EX-10.15 5 fs42014a1ex10xv_kitara.htm SERVICES AGREEMENT

Exhibit 10.15

 

FUTURE ADS LLC — BRAVO STUDIO D.O.O. SERVICES AGREEMENT

 

This Services Agreement (the "Agreement" is entered into by and between Future Ads LLC, a limited liability company located at 1920 Main Street, Irvine, California and Bravo Studio d.o.o., Radoja Domanovica 8, Banja Luka, 78000, Bosnia and Herzegovina effective the 1st day of December, 2008 (the "Effective Date").

 

1)Scope.
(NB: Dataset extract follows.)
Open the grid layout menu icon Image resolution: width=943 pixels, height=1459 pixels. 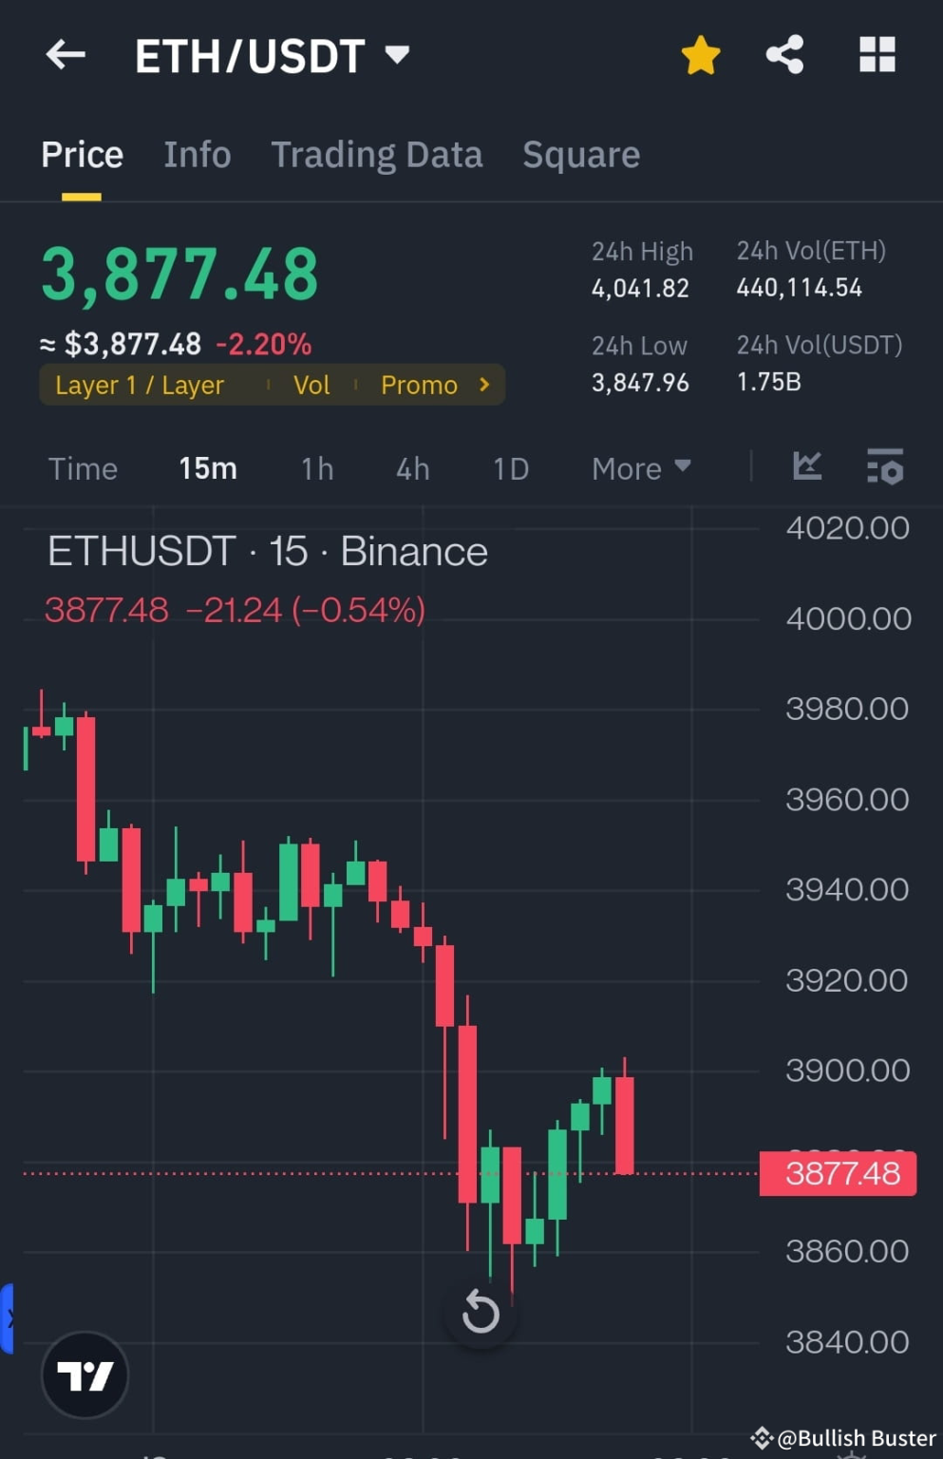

This Agreement governs (a) the terms and conditions pursuant to which Bravo is providing certain services and related facilities to Future Ads, and (b) the assignment of intellectual property rights with respect to any Inventions (as defined below) which may be created by Bravo in connection with its provision of such services.

 

2)Definitions.

 

a.Affiliates. "Affiliates" refers to Gamevance LLC, Result Links LLC, and any other business which contributes materially to the business of Future Ads and which is owned in whole or in majority part by Future Ads or a subsidiary of Future Ads, in each case during the Term.

 

b.Confidential Information. "Confidential Information" refers to all non-public information relating to the business of Future Ads or its Affiliates (or their respective customers or vendors) disclosed to Bravo by or on behalf of Future Ads or its Affiliates, or to which Bravo has access in connection with the Services including (a) internal business, operational, financial, technical, marketing, product, transactional, product development, personnel, customer, competitive and vendor information, and (b) creative work, technology, software logic and software architecture (including as the same may be embodied in software code or software documentation, made by or on behalf of Future Ads or third party), software code (source and machine readable) and proprietary know-how. The term "Confidential Information" shall also include any summaries, reports, excerpts or other materials prepared by either party based on, incorporating or reflecting Confidential Information.

 

c.Future Ads Consultants. "Future Ads Consultants" refers to the consultants designated and retained by Future Ads from time to time during the Term who will work under the direction of Bravo at Bravo's offices.

 

d.Inventions. "Inventions" means all procedures, inventions, developments, discoveries, works of authorship, mask works, ideas, processes, formulas, source and object code, data, programs, discoveries, know-how, designs, techniques, developments, concepts, improvements, trade secrets and work product, whether or not patentable, and all suggestions, proposals, computer programs (in any form including both source and object code form), and written materials, including any copyright and/or trademark interests therein, in each case which Bravo or one of its employees or a Future Ads Consultant authored, conceived or made, either solely or jointly with others, during the Term which relates to: (a) the subject matter of the Services or any subject matter relating thereto; (b) the products or services or the reasonably anticipated products or services of Future Ads or any of its Affiliates, or (c) any other dimension of Future Ads' business or the business of its Affiliates.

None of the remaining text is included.